Collected data:
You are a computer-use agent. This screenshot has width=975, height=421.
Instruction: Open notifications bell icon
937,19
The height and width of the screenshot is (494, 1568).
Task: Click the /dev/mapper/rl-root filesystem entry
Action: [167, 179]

* Your assignment *
Print out each record above exactly, with nothing omitted.

* Finished exercise *
You are a computer-use agent. This screenshot has width=975, height=421.
Instruction: Open notifications bell icon
937,19
The height and width of the screenshot is (494, 1568).
Task: Click the /dev/mapper/rl-root filesystem entry
Action: [167, 179]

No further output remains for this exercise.